Weaknesses: - Although there are several great points in this paper, there has already been several recent works that tackles this problem, as noted in the paper. Could authors extend the description of L75: " the methods above [11–13] lose information during the conversion to low-level features, which induces ambiguities in recognizing an object."? For example, in [12] the lower level features are actually concatenated in the subsequent networks, why it induces ambiguities? - Designing rotation-invariant features is very important, but just demonstrating the approach on a less challenging 3D classification task seems less interesting. Most algorithms already achieve great performances, so the improvements of this paper is a bit marginal. Again, as an example, [12] evaluated on more challenging 3D segmentation task. - It would be nice to come up with a way to visualize the learned principal axis of this approach to help understand the behavior of the algorithm more.

Correctness: Yes.

Clarity: Yes.

Relation to Prior Work: Yes.

Reproducibility: Yes

Additional Feedback:

Review 3

Summary and Contributions: The authors propose a new method for 3D point cloud classification, specifically targeting improvements to point cloud recognition. The key idea is to build a hierarchy local descriptors based on stochastically sampled subsets of points. "Locality" is achieved by projecting sampled substets onto their principal axes before further processing. The authors show empirical evidence that the method learns an invariant representation (generalizes without drop in accuracy to arbitrary rotations when trained on azimuthal rotations only). Extensive empirical analysis is performed to study the effect of different model design choices.

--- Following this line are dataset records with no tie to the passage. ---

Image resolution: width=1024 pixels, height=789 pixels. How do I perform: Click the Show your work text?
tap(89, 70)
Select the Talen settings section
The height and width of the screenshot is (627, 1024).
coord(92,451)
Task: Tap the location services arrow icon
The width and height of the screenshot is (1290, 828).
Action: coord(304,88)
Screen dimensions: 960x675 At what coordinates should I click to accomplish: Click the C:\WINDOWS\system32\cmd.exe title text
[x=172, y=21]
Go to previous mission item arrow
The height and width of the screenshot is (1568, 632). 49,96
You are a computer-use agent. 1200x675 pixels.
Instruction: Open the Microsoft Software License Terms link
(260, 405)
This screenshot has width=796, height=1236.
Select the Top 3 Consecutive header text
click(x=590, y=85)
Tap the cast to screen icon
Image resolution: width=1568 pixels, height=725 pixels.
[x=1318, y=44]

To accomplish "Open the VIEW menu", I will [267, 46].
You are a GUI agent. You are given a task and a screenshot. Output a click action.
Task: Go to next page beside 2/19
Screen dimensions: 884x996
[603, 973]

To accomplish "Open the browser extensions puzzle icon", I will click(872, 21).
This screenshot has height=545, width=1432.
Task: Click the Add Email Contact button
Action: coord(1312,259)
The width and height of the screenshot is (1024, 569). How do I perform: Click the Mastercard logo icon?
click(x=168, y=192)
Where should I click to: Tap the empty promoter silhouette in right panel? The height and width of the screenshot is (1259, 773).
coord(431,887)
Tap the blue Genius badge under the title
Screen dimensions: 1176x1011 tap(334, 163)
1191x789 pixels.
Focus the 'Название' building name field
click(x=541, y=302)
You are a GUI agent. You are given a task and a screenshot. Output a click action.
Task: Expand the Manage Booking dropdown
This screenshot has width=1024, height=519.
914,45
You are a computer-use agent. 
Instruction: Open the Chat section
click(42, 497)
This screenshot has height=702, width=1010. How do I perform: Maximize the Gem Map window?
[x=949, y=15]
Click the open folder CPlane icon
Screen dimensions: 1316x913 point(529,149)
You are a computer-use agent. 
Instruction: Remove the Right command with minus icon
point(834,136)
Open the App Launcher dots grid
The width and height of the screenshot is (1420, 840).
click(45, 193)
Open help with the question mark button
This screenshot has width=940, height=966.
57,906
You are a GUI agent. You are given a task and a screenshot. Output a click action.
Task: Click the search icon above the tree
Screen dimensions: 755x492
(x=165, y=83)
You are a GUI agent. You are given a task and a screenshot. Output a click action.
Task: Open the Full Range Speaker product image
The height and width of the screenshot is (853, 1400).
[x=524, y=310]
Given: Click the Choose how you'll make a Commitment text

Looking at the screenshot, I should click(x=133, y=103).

Strengths: - extensive empirical evaluation of the design decisions behind the proposed approach. For example, Table 3b presents evidence that performing a local transformation based on PCA results in a 2.3% improvement in accuracy for both z/SO(3) and SO(3)/SO(3). - empirical results directly support claims that the learned representation is rotation invariant - the proposed approach shows good relative performance to prior work in terms of performance with arbitrary rotations, and good robustness to noise and outliers (although the noise and outlier analysis is slightly limited)

Weaknesses: - there are certain specific details of the model which are not in the main text (see clarity section) - outlier analysis is limited in that it's a performance comparison with RIConv but not ClusterNet (the closest baseline method), but this is a minor point. - evaluation is limited to one dataset. It would be good to see comparisons on indoor 3D scan datasets, despite the fact that applying the method to those datasets may not precisely show its strengths - given the performance improvements, it is worthwhile to understand the computational cost of the model in comparison to prior work. This analysis is currently lacking.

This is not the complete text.